Diagnosis of Alzheimer today can be done more accurately using biomarkers. But tests with biomarkers are not regularly used even at academic memory clinics. The reason is that the validation of these tests is incomplete and therefore is not replaced by the health insurance systems. An agenda of action has been developed by a group of international dementia researchers and has now been published in The Lancet Neurology.
– We trust that contributors for scientific research, such as the EU’s Joint Program for Neurodegenerative Disease Research (JPND) and Innovative Medicine Initiative (IMI) will address the agenda and use it to call for development and validation of tests with biomarkers, says Swedish Brain Power’s director, Professor Bengt Winblad and one of the leaders of the research team.
Alzheimer’s diagnosis today is much more accurate than just 5 or 10 years ago. Then one in three patients was misdiagnosed. Today, with the help of biomarkers, specialists can diagnose Alzheimer’s with an accuracy approaching 100% up to 5 years earlier than before.

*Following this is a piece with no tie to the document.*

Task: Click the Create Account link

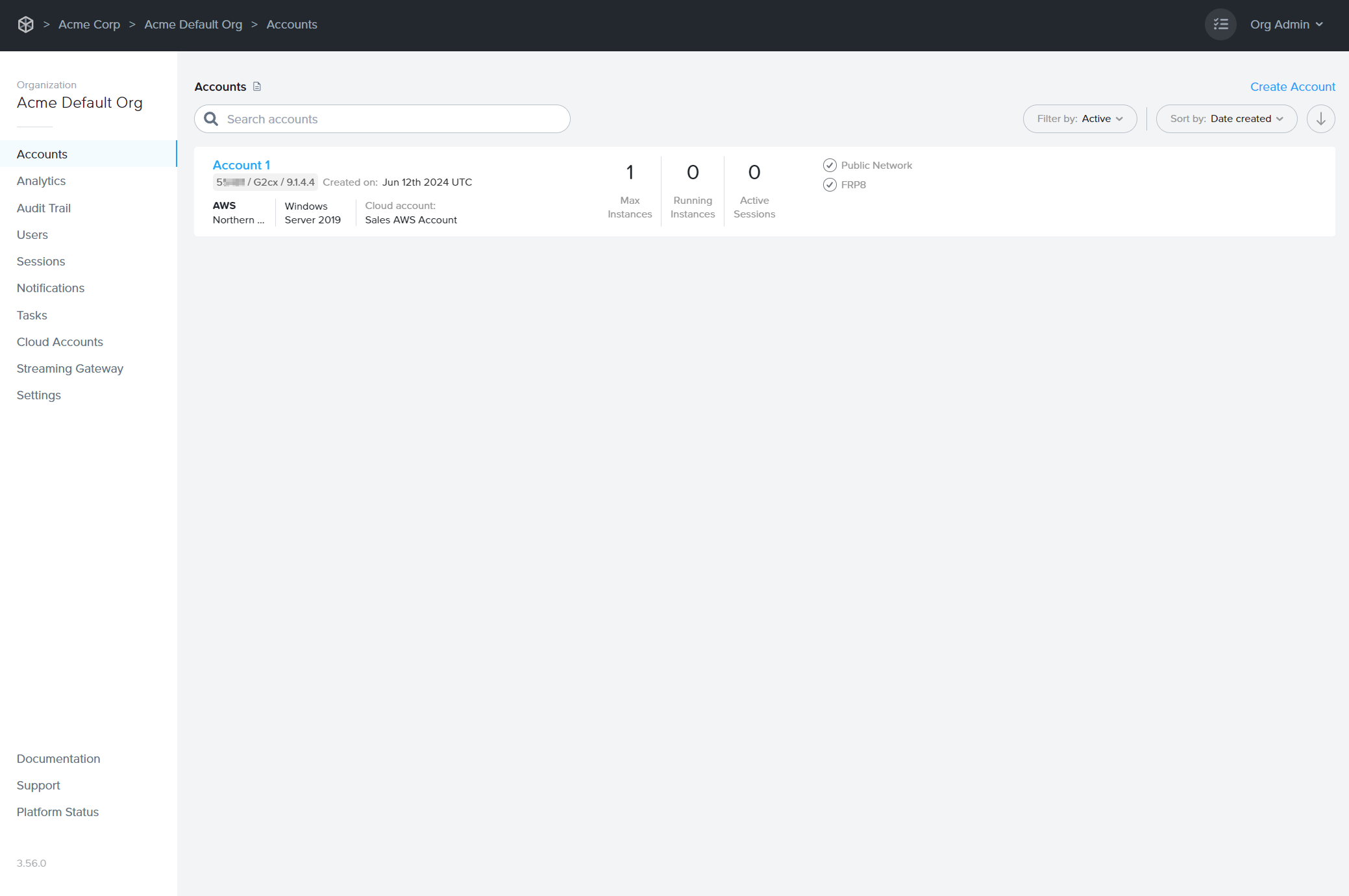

The reason that these tests have not been adequately validated are, according to the international expert group that worked out the agenda, the lack of coordination between research groups working on the development and validation of biomarkers. Around 50 researchers, of whom several from Swedish Brain Power, gathered in Geneva in 2014 to work out an agenda for what needs to be done to speed up the use of biomarkers in the daily clinical routine.

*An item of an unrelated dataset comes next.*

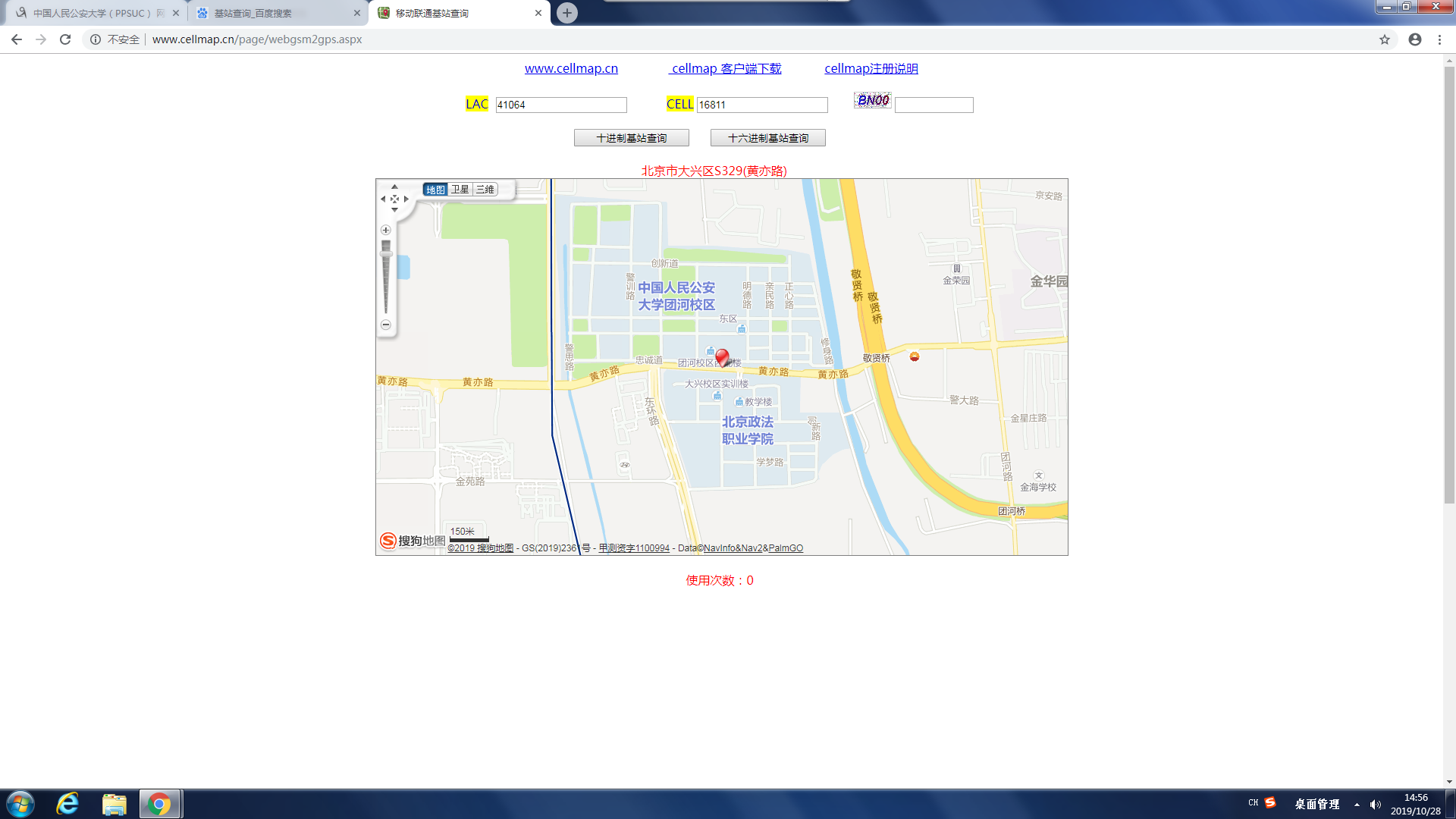Click the red location marker pin
1456x819 pixels.
coord(722,356)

The massive literature search that the group has made has been published earlier this year in a series of 9 scientific articles in Neurobiology of Aging. It is the groups (The Geneva Task Force for the Roadmap for Alzheimer’s Biomarkers) agenda (aka Geneva roadmap), that now is published in the scientific journal The Lancet Neurology.
Co-authors from Swedish Brain Power for the article in The Lancet Neurology are, apart from Bengt Winblad, Agneta Nordberg, Konstantinos Chiotis, Kaj Blennow and Oskar Hansson.